Philadelphia Museums and Galleries
Please Touch Museum
4231 Ave. of the Republic, Fairmount Park
Besides the fact that this is possibly the best named children museum we've come across, the Please Touch Museum earns brownie points for its stunning 1908 carousel, which is as beautiful as it is entertaining. Founded back in the 1970's by a Montessori educator, PTM targets kids below age seven with tons of interactive exhibits, activities, and kid-sized play spaces. Check the calendar for activities like story time, sing-alongs, and crafts, which happen at designated times daily.
19 S. 22nd St., Rittenhouse
It's definitely not for the squeamish, but anyone who's a geek about the human body (or a fan of The Nick) is likely to love the Mütter, a museum of medical history run by the Philadelphia College of Musicians since the 1800's. Among the—literal—cabinets of curiosities: the human skull collection of Joseph Hyrtl (which includes more than a hundred specimens), several pieces of Einstein's brain preserved in glass slides, and hundreds of fascinating, if disturbing, antique medical tools and devices.
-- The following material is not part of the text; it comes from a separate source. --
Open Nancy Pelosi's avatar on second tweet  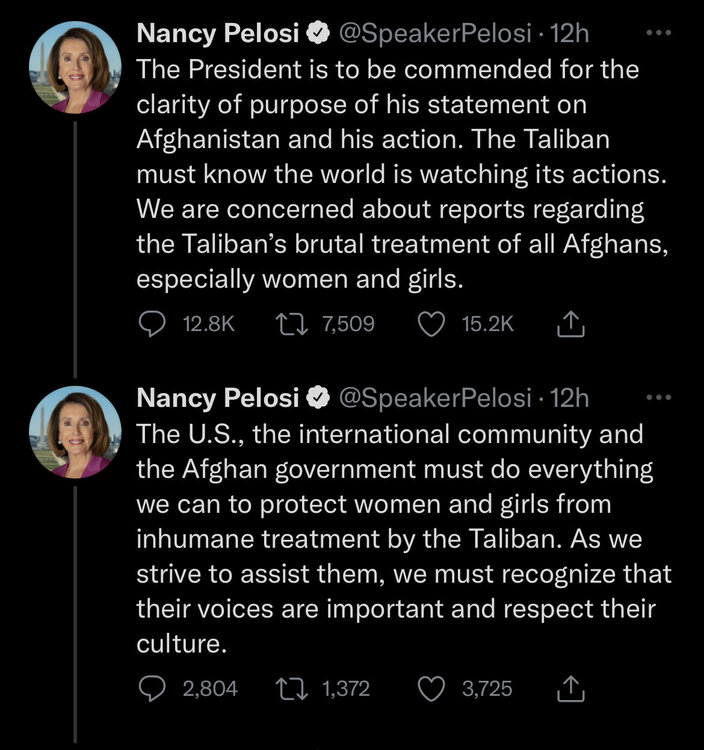point(77,431)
222 N. 20th St., Logan Square
Named for Benjamin Franklin, this is one of the country's oldest science museums (the Franklin Institute has been in existence since 1824, and they officially broke ground on the museum in the 1930's). Inside, you'll find a slew of permanent and traveling science exhibits exploring everything from virtual reality to biology to engineering, plus a full IMAX theatre and a recently remodeled planetarium. There's plenty for littles to explore here, but older kids are big fans of their escape rooms, which can be booked in advance.
2151 Benjamin Franklin Pkwy., Logan Square
While many come here for the art (most of which is devoted to the French Impressionist era), this is one of our favorite museums because of its incredibly gorgeous garden. But this is not to overshadow the more than 120 sculptures of artist Auguste Rodin–all of which are incredible. Located along the Benjamin Franklin Parkway, the Rodin Museum is a walk away from the Philadelphia Museum of Art, thus making for a perfect, leisure, art-filled afternoon.
Philadelphia Museum of Art
2600 Benjamin Franklin Pkwy., West Philadelphia
We should start by saying that yes, those stairs probably look familiar: They’re the Rocky steps, which means you can have your dorky running moment conveniently en route to the third largest art museum in the country. Definitely be sure to check out the museum’s adjacent Rodin collection—partially installed inside a formal French garden, it’s the largest public collection of the sculptor’s work outside of Paris—and it’ll also include The Kiss starting in February 2018.
The Barnes Foundation Museum
2025 Benjamin Franklin Pkwy., Center City
The Barnes Collection was originally established in 1922 by Albert Barnes, a Philadelphia businessman who amassed a stunning collection of impressionist, post-impressionist, and early modern paintings—including significant works by Renoir, Cézanne, Matisse, Picasso, and Rousseau. In 2012, Barnes’ namesake foundation opened a stunning new campus building that devotes 93,000 square feet to storage, conservation, education, and exhibition space, which makes his stunning collection more accessible than ever. There’s no excuse for missing the downtown building if you’re staying in city center, but if time allows, make the trek to their suburban campus in Merion, which boasts a gorgeous arboretum.
The National Constitution Center
525 Arch St., Center City
With a slew of interactive exhibits that make it a kid-worthy destination, this essential museum delivers on its promise of educating, and offering an engaging dialogue about the Constitution. Past exhibits, like Powers of the President, have looked at the nature of executive power under the Constitution as it has been defined through the legacies of George Washington, Abraham Lincoln, FDR, and Richard Nixon, alongside lesser-known (but equally important) constitutional legacies. Through December 2017, you can see one of the twelve surviving copies of the Bill of Rights in the feature exhibit, Constituting Liberty.